Trecho fornecido –
"""

Veja, por exemplo: em 1 Coríntios 14:29 é dito que o profeta não poderia dizer algo sem o juízo crítico dos demais que estivessem presentes nas reuniões (ou cultos). Paulo nos concede mais evidências desta ideia em Efésios 2:20 quando aponta este fato como elemento regulador da fé da Igreja local: “o fundamento dos apóstolos e profetas”. O fato de Paulo mencionar “apóstolos e profetas” e não “a lei e os profetas” não significa alteração. Mas, sim, assimilação. O exercício apostólico foi legitimado por Cristo. E como Jesus foi claro ao afirmar que veio cumprir e não revogar a lei e os profetas, nada mais lógico do que ver seus seguidores tomando parte no mesmo fundamento outrora estabelecido na antiga aliança. Profetas como Ágabo e os demais não traziam ou eram fontes de novas revelações. No contexto da Igreja Primitiva, a exortação para que houvesse profecias não era para que os profetas “desejassem a notoriedade de inovadores doutrinais, mas antes que contendessem zelosamente pela verdade uma vez por todas entregue aos santos”.  O dom de profecia na Igreja Primitiva objetivava edificar, exortar e consolar (1 Coríntios 14:3). Estes objetivos estavam ancorados na Lei, nos profetas e nos salmos.

"""

Instrução 1 – Segundo o trecho fornecido, quais eram os objetivos do dom de profecia na Igreja Primitiva?

Itens –

"""

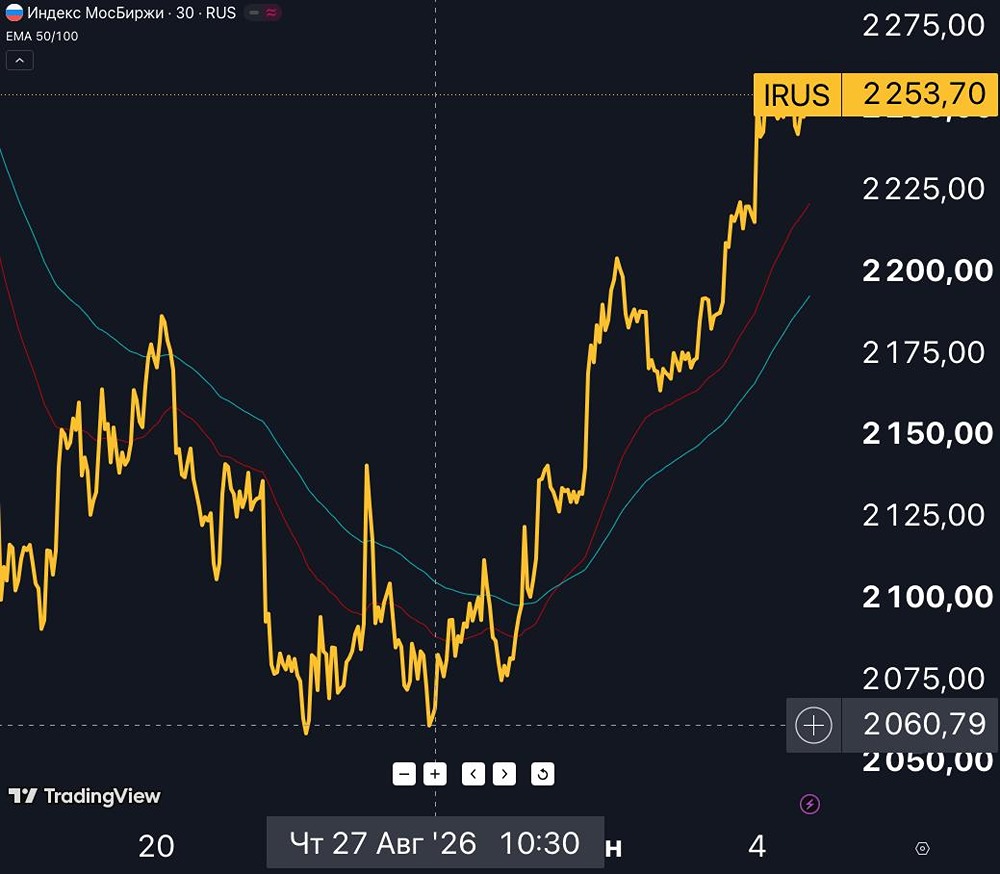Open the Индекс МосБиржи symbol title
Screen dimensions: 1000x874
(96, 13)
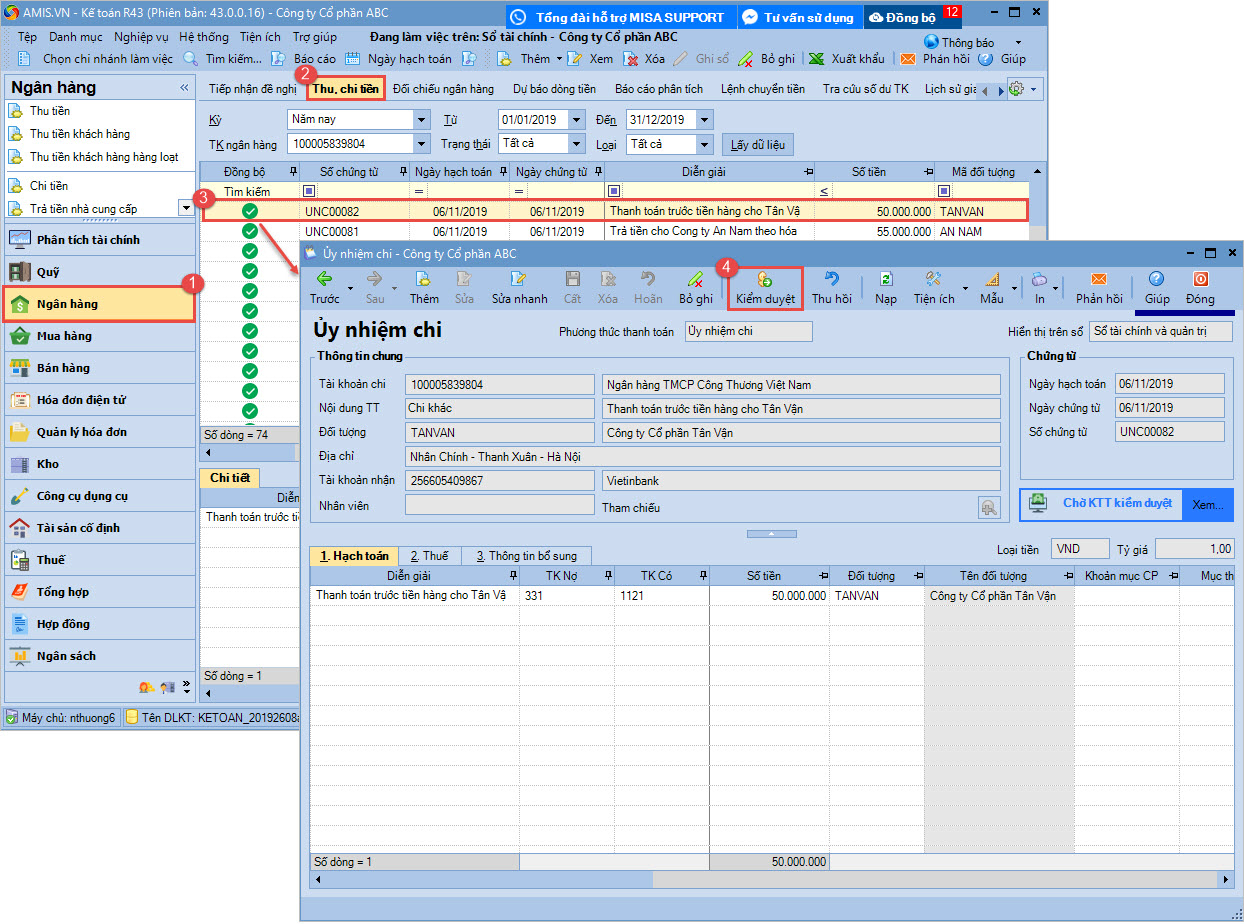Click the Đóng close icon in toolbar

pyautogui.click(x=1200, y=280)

"""

Instrução 2 – Atualize todas as linhas dos itens acima, substituindo "close icon" por "close button" e mantendo todo o resto sem alterações. Deixe as imagens de fora da resposta.

Resposta 1 – Edificar, exortar e consolar (1 Coríntios 14:3).

Resposta 2 –
Open the Индекс МосБиржи symbol title
Screen dimensions: 1000x874
(96, 13)
Click the Đóng close button in toolbar

pyautogui.click(x=1200, y=280)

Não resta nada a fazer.